A single number is required: the count of lines in the records below that contain the word "height".
*** Opening Provided material ***
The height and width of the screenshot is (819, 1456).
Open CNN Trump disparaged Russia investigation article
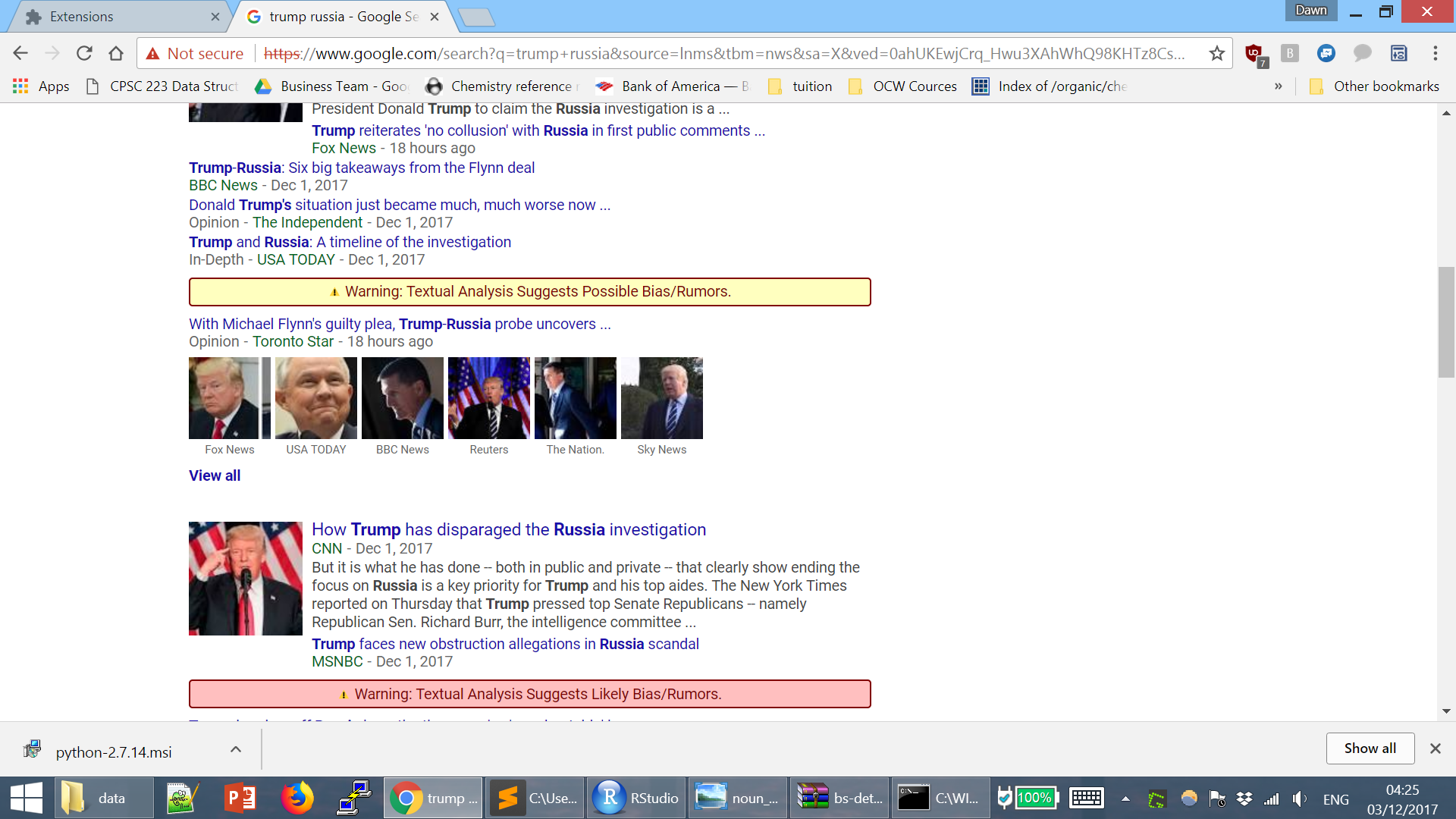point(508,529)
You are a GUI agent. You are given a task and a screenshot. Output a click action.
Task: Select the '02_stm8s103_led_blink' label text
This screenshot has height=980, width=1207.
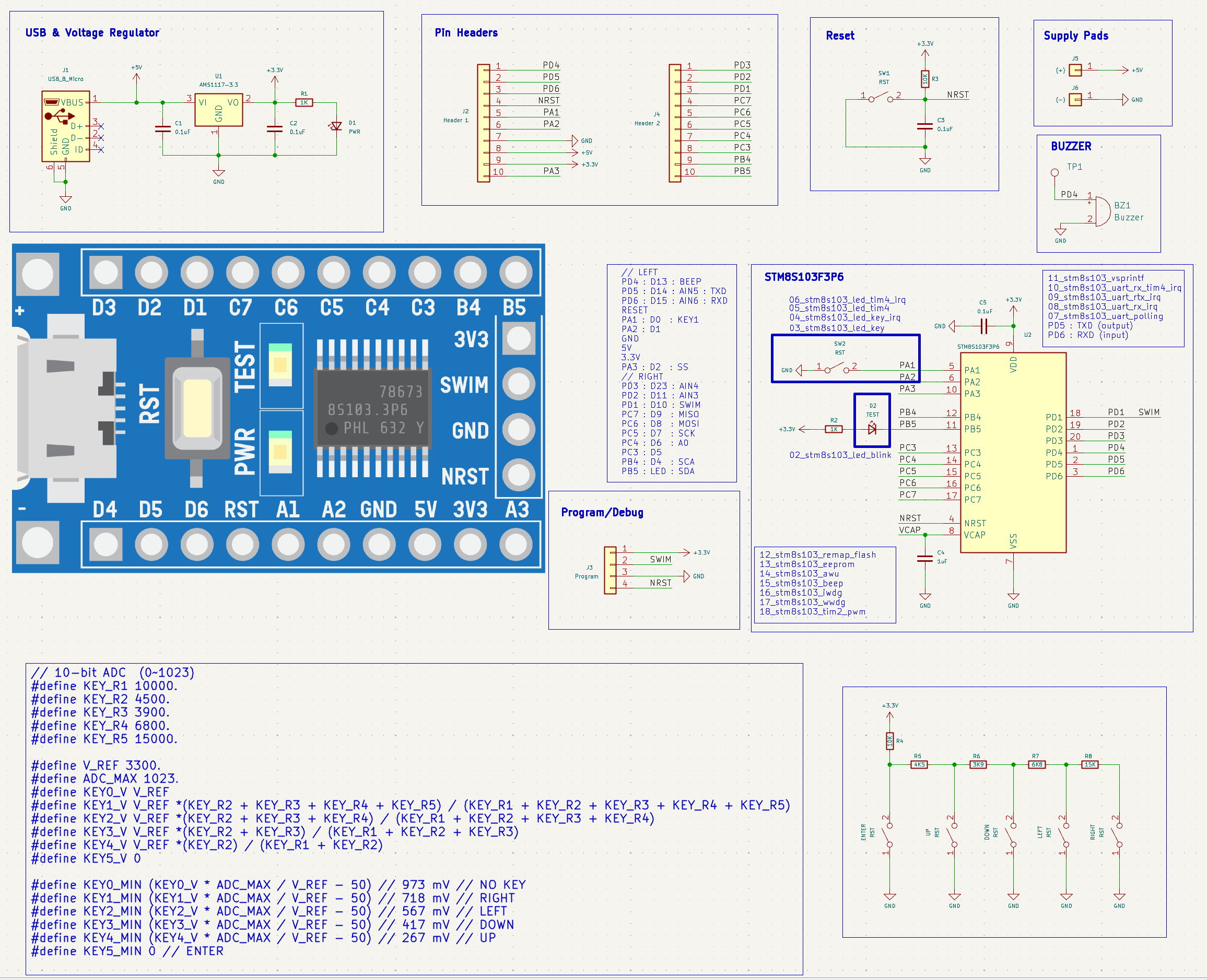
*** Closing Provided material ***
▸ Task result:
2